Iowa Hawkeye’s hoops star Caitlin Clark is box office, and Jim Boeheim is willing to fight for her honor as the perfect player within the history of ladies’s college basketball.
“Some expert says, ‘Well, she hasn’t won a championship.’ If I ever see that guy, I’ll just punch him,” the legendary Syracuse men’s basketball coach said on Dan Dakich’s “Don’t @ me” show. “Unless he’s really big. I won’t do it if he’s really big. But, these people, how do they even get jobs saying stuff like that?”
Within the interview, Boeheim also mentions that Clark was the one player he activates the TV for in men’s or women’s basketball at the faculty and skilled levels.
It will appear that Boeheim was calling out former Duke great Jay Williams for his comments regarding Clark, through which he refused to call her “great” setting that term aside for championship winners.
Standing at 6-foot-3, Boeheim could have a slight height advantage over Williams in a fight, but Williams is sort of half his age at 42 versus the legendary coach’s 79.

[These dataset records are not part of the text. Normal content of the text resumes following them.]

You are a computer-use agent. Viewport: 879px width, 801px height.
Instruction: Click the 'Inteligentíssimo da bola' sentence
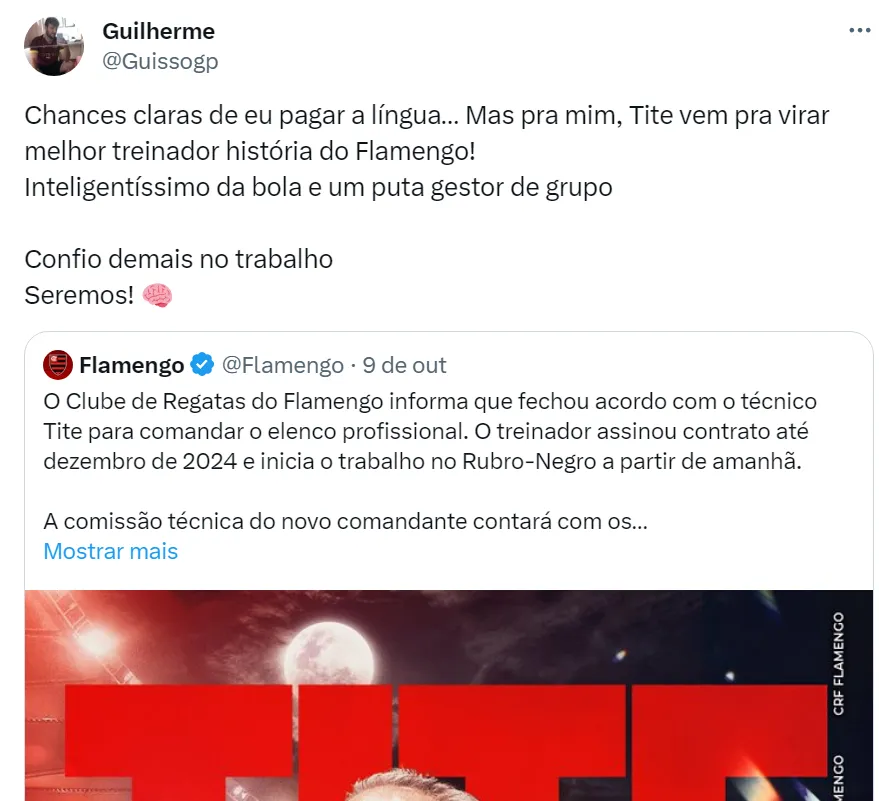tap(318, 188)

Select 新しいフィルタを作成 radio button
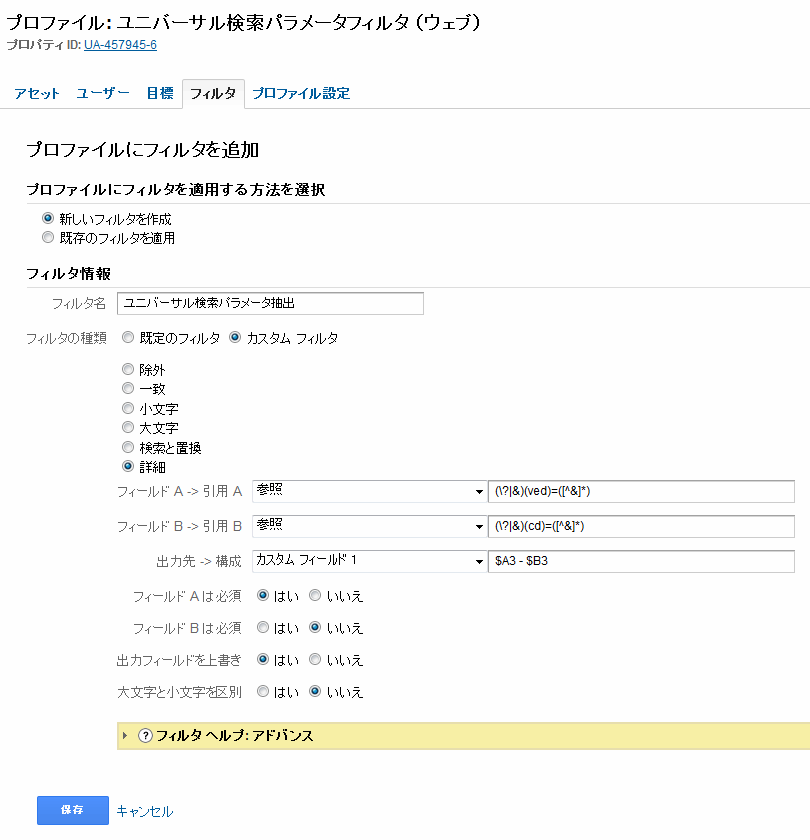point(47,218)
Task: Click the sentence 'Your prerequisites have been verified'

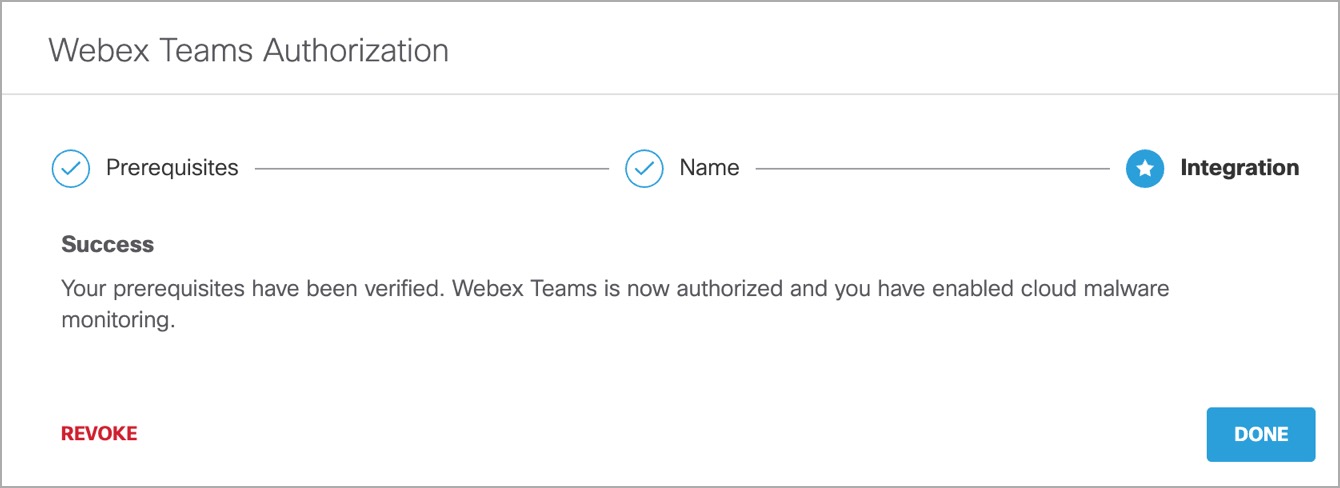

“I feel she is the Stephen Curry of ladies’s college basketball,” Williams said on ESPN College Gameday on Feb. 17. “I’m unwilling, and perhaps it’s more the Kobe mentorship around me, to say that she is great yet. I feel she is probably the most prolific scorer the sport has ever seen. I hold great for the degrees of immortality or the pantheon to while you win championships. That’s just me.”
Williams went on to say Diana Taurasi was his women’s college basketball GOAT, “White Mamba,” with three consecutive NCAA championships at UConn alongside coach Geno Auriemma.
“You understand, there should make certain stuff you say that disqualifies you from ever being on radio or TV again,” Boeheim continued. “And to bring that up with Caitlin Clark or Karl Malone or John Stockton or people like that, they make their teams so a lot better. And without them, the Utah Jazz wouldn’t have won too many games without those two guys.”
It’s unlikely that Boeheim truly didn’t understand it was Williams, a Duke great who won the national title in 2001; however the legendary Orange coach never actually faced the Blue Devils during his three-year stay at the faculty.